The question of whether or not it is necessary for a Pagan monastic to live a life of scarcity is an interesting one. Most monastic traditions, founded within faiths where spiritual transcendence is often emphasized over physical indulgence, stress an ascetic approach to the material world: simple clothing, a very basic diet, few if any luxuries and a marked lack of personal possessions beyond whatever one needs to perform day to day duties. (As for celibacy, I’ve discussed that elsewhere.) While clothing, food and luxuries are often as dependent on one’s environment and physical health as on one’s financial means, not owning a lot of stuff has seems to be a more unsettling idea to many Pagans than, say, wearing only simple, comfortable garments or abstaining from sugary foods or alcohol. At least, that’s my impression from talking to others and hearing their reactions to the news that I am attempting to live a monastic life.

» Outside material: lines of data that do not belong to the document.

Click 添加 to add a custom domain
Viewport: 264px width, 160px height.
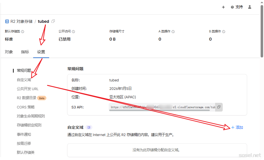click(237, 128)
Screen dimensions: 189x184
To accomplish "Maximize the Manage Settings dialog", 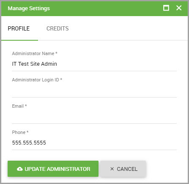I will (166, 8).
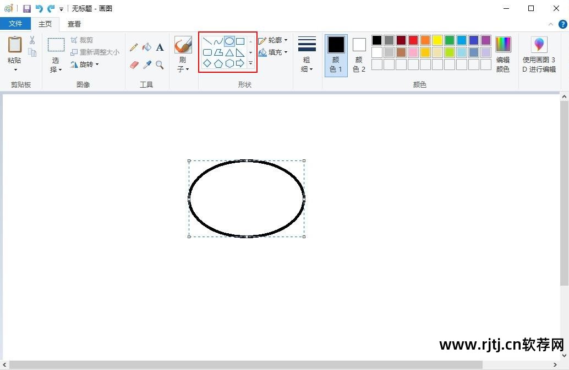569x370 pixels.
Task: Click 使用画图 3D 进行编辑 button
Action: pyautogui.click(x=539, y=55)
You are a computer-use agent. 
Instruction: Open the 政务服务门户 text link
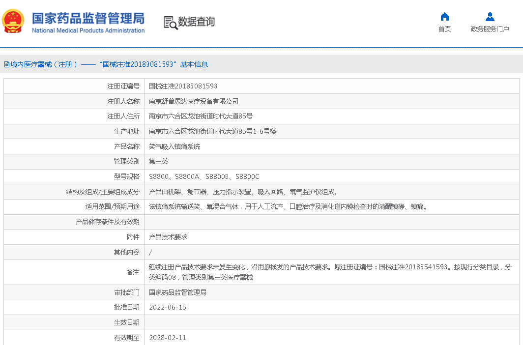[x=490, y=29]
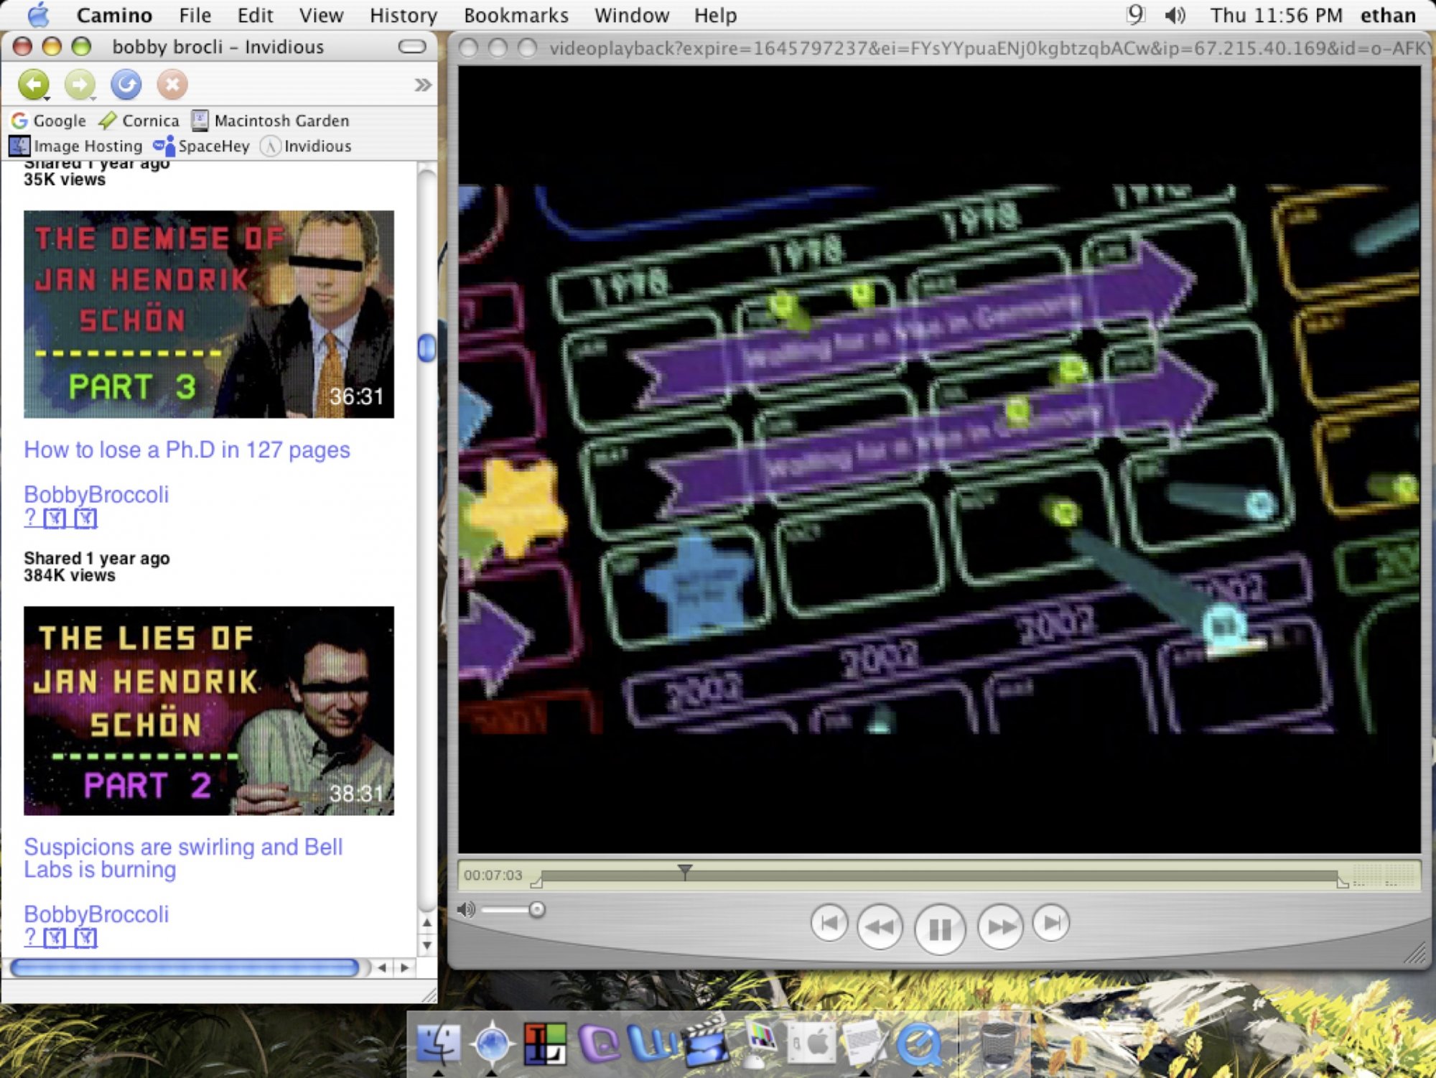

After all, we live in a dominant culture which tells us every day and in a hundred insidious ways that we are our stuff — and it’s hard to undo that conditioning. And let’s be honest, at first glance being a Pagan seems to be all about the paraphernalia — statues, jewelry, altar items, books, magical tools, herbs, incense, oils, T-shirts with a wind-blown goddess posing under the full moon with a pair of wolves…you get the idea. (I still don’t understand the ginormous pentacles I’ve seen cropping up in occult stores within the last few years, though. Wearing a religious symbol larger than your foot seems a bit much.) Also, as there are gods of wealth in our various pantheons and a high emphasis on property and inheritance in some traditions, some might believe that it would be ungrateful to turn our backs on Their blessings and selfish to deny those things to our heirs, as well as silly to downplay all the hard work which earned that new car and five-bedroom house. And because it is so strongly linked with notions of extreme self-denial, accurately or otherwise, monasticism in general has even been called “un-Pagan” by those who feel that it has no place in a religious milieu where the physical world is viewed as every bit as sacred as the intangible one.